I'm running ES 1.7. 2 node cluster on Centos 7.
Heap Size: 30GB out of 96GB total RAM.
533 total shards
1.7TB total index size
Fielddata size is set to 40% of heap, so 12GB
Issue: Very long old JVM GCs. When JVM heap usage goes above 90%, GC takes 30seconds +.
The only thing I've been able to do right now to remedy it is to run a clear cache. This is not a sustainable long run solution. The other thing I noticed is that total physical memory usage on the server never goes above 30-35%, which is basically heap usage.
-- I see Indices Lucene Memory using 12GB of heap space. What makes up this 12GB?
-- Why don't I see Lucene using any "off heap" memory?
Does Indices Lucene Memory translate to segments?
If so, why are segments so large?
You should reduce your shard count! This will help, ultimately that is the best solution.
Thanks for the reply Mark. Whats the best way to do this? I've got a little over 155 indices and they all have 2 -3 shards each. I've set the replica to 0 for now for all of them to help reduce # of shards, but whats the best long term solution? Do I just need to scale out to more servers?
And do you think that the # of shards is the reason why I get long GC times?
Give each new index fewer shards. With two nodes you should probably give each new index a single replica and one shard. You can't easily re-shard your existing indexes but I'd do so for new ones.
Thanks. I've also been closing indices that are older than x number of days. So would that help to reduce the memory pressure? Also, would running an optimize on the open indices help use less heap memory as well?
These are infrastructure logs so there is a new index per day.
Move to weekly indices, or reduce the shard count in the template you are using as well.
Each shard is equivalent to one Lucene index and in theory, it can hold around 2 billions. If the input rate is a few millions a day, I don't think you'll need more than 2 shards per index. Hope this will help you reducing the number of shards and maybe the number of indices by indexing data into a weekly index, not a daily index.
Also, if you have a spare machine with less memory (let's say 8 to 16GB RAM) I suggest to use this machine as a Master Node to relieve the burden on the master/data node combination and you can put Kibana on this machine too. If you have another spare machine, I suggest to use it as a Client Node to relieve the burden on the Master Node because it looks like you have a lot of indices in this two-node cluster.

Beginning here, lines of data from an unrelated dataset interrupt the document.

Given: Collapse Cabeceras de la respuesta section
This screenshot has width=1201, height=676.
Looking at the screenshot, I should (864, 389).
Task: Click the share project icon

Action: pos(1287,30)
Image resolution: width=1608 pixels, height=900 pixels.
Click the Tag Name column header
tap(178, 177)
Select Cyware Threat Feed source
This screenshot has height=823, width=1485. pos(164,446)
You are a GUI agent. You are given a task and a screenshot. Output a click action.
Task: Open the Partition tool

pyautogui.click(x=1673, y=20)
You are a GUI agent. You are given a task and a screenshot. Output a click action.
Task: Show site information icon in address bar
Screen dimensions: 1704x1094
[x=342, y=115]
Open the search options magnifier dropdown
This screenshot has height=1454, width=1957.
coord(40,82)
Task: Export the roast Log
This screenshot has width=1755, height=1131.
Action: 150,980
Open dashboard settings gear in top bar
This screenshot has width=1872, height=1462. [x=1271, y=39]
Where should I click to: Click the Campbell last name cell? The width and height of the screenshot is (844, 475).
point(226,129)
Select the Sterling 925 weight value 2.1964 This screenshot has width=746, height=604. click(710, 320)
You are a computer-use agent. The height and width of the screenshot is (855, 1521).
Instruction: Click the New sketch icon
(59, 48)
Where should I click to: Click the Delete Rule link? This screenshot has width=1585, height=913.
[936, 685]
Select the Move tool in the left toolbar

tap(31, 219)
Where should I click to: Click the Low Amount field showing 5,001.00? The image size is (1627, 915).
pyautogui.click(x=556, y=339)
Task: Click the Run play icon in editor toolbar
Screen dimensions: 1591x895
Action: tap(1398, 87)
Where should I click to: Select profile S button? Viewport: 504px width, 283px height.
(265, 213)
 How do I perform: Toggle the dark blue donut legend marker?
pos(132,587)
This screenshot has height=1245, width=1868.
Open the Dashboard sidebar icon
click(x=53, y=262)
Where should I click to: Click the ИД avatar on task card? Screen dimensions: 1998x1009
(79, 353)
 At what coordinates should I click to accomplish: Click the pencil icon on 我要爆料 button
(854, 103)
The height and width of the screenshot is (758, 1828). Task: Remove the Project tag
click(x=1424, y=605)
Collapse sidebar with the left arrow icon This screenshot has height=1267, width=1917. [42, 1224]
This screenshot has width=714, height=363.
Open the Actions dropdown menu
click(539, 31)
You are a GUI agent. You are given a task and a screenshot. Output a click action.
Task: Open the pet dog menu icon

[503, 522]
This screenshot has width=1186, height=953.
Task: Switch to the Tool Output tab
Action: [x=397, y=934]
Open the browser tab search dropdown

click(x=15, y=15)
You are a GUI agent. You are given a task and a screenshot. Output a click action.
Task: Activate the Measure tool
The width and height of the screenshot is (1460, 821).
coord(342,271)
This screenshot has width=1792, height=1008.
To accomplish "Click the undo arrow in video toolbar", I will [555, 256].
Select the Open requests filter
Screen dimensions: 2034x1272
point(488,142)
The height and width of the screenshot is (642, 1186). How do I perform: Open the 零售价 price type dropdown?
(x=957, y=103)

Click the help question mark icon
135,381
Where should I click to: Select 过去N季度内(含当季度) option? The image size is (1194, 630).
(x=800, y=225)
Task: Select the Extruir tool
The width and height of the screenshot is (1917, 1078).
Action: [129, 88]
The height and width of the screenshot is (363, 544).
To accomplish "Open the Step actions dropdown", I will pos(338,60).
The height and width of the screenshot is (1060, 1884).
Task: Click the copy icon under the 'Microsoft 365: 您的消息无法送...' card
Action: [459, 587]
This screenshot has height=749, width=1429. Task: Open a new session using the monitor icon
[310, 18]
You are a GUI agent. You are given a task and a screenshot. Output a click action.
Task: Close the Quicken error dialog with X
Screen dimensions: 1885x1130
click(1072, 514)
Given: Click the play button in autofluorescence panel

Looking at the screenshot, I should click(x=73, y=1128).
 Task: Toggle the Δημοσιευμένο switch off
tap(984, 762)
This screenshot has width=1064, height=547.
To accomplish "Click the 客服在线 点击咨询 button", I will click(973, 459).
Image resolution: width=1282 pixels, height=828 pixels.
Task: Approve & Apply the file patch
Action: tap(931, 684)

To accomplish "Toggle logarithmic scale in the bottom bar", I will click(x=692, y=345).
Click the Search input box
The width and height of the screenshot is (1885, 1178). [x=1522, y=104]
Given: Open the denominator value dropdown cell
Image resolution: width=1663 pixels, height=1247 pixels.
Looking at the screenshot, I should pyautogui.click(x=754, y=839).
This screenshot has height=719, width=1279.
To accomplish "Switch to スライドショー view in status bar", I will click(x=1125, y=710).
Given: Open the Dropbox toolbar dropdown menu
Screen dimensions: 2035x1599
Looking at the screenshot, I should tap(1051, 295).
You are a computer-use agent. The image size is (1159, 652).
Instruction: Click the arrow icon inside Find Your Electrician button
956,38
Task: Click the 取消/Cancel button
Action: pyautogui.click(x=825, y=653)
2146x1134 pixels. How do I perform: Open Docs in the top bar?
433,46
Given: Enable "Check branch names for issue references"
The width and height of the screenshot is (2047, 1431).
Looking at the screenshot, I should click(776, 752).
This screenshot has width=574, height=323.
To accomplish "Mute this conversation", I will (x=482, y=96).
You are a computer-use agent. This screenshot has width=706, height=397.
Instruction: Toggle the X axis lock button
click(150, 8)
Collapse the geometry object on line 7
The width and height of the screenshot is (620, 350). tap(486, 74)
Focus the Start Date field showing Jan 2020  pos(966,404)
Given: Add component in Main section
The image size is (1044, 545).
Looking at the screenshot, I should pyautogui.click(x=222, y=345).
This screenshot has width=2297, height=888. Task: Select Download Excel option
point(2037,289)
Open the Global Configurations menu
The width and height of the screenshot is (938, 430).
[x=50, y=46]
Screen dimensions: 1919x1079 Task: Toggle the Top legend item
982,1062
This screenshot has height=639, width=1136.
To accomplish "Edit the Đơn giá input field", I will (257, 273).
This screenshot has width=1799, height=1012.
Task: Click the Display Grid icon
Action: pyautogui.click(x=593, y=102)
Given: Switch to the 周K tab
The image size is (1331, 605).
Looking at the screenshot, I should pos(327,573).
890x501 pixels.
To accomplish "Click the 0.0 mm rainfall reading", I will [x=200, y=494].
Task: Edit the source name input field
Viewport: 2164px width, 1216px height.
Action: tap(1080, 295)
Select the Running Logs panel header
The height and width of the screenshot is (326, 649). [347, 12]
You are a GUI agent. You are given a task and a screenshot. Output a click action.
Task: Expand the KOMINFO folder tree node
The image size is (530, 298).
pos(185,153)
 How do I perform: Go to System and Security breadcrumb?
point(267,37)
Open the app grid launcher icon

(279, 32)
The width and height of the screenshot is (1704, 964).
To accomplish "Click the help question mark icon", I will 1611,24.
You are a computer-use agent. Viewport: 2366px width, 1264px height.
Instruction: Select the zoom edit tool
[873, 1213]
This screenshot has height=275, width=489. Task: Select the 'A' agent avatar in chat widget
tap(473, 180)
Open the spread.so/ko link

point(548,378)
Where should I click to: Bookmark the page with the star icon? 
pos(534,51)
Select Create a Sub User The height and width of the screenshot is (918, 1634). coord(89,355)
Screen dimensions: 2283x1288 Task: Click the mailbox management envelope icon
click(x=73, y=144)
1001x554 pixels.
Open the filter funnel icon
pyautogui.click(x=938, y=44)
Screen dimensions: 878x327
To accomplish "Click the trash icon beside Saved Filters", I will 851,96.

Actually you are better off having all 3 data+master when you are this size.
I agree with you 100% @warkolm. I don't know about Melanie's case but I have a few cases where the customers can't afford to have 3 machines to start with.
Thanks for the reply guys.
I can likely get a 3rd server but its kinda hard to justify a 3rd server when these 2 boxes are pretty under utilized when it come to CPU and also when it comes to overall RAM usage. Besides java using all the heap allocated (ES is allocated 30GB heap. Total available RAM on the box is 96GB). I read that Lucene uses off-heap RAM and so having lots available as file cache for Lucene will greatly improve full text search. However, from what I can see, my overall RAM usage never goes much above what I've allocated to ES. I don't see Lucene using any off heap memory at all for full text search. Do you gusy know more about this and how to get Lucene to use more off heap memory?
Using doc values will reduce your overall heap usage.
Thanks we've converted our non-analyzed string values to doc values
I still don't understand this and hoping someone can help me understand it. I read that Lucene uses off-heap RAM and so having lots available as file cache for Lucene will greatly improve full text search.
I have a 96GB RAM machine. I've allocated 32GB to elasticsearch. The rest should theoretically be used by Lucene. However, my overall RAM usage never goes much above 32GB. I don't see Lucene using any off heap memory at all for full text search. Does anyone know why and how to get Lucene to use more off heap memory?
That's handled by the OS caching files it uses, What OS are you on.
Is there a setting I need to tune to allow Lucene to use the remaining RAM?